Atrios has been listing the books he’s read this year, and this got me curious about which books I’ve read this year. The answer is that I don’t know. Some time ago I began using Nook as my regular e-reader because the Kindle app is a piece of crap on Windows tablets. And it turns out that Barnes & Noble makes it all but impossible to figure out when you bought a book. You can check your orders for the past six months, but they provide only order numbers, not book titles. I looked and looked, but unless I missed something obvious there’s no real way to know when you bought a particular book.

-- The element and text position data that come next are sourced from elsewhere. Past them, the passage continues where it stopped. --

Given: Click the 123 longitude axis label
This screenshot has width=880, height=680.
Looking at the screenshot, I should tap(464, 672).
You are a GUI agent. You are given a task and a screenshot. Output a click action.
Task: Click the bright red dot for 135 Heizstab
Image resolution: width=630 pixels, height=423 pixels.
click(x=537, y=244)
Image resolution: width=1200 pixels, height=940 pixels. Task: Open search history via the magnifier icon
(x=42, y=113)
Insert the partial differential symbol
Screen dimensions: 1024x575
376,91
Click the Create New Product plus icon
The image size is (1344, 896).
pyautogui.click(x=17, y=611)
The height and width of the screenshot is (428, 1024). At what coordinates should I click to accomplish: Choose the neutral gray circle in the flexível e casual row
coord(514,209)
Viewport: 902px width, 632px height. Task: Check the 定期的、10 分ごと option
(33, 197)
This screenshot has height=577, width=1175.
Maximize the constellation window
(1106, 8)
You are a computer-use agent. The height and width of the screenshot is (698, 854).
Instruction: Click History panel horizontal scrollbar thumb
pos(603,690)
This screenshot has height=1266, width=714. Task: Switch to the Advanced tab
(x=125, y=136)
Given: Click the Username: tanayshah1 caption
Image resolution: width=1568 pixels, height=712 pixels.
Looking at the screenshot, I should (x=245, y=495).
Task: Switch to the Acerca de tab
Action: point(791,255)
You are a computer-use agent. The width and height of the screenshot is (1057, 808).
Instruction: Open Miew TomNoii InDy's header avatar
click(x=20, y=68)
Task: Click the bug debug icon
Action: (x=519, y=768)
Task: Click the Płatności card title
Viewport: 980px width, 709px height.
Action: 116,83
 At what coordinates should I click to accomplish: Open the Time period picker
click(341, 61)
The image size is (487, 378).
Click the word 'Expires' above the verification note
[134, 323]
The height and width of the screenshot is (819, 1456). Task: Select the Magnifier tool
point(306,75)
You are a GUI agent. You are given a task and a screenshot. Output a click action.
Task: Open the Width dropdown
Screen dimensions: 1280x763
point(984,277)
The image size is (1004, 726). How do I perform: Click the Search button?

That’s kind of annoying—at least, for those of us who are easily annoyed. Anyway, take this list with a grain of salt, but here’s what I’ve read in the first half of the year, in chronological order:
- Charlie Jane Anders, All the Birds in the Sky
- Ethan Canin, A Doubter’s Almanac
- Michael Eric Dyson, Tears We Cannot Stop
- Connie Willis, Crosstalk
- Alice Dreger, Galileo’s Middle Finger
- Brian Stavely, The Emperor’s Blades
- Brian Stavely, The Providence of Fire
- Brian Stavely, The Last Mortal Bond
- Rob Sheffield, Dreaming the Beatles
- Joan Williams, White Working Class
- Al Franken, Giant of the Senate
- Cory Doctorow, Walkaway
- Charles Stross, Empire Games
- David Weigel, The Show That Never Ends
- Paul Beatty, Sellout
Did I also read one or two dead-tree books? I think I did! But I don’t remember what they were.
It’s mostly fiction. Political nonfiction (broadly defined) has become so partisan that I find I don’t enjoy it much these days. There are several books I liked on this list, but none that blew me away. I guess my top picks are A Doubter’s Almanac among fiction¹ and Galileo’s Middle Finger among nonfiction.
¹Assuming you get a kick out of novels about disturbed, world-class mathematicians, which I do.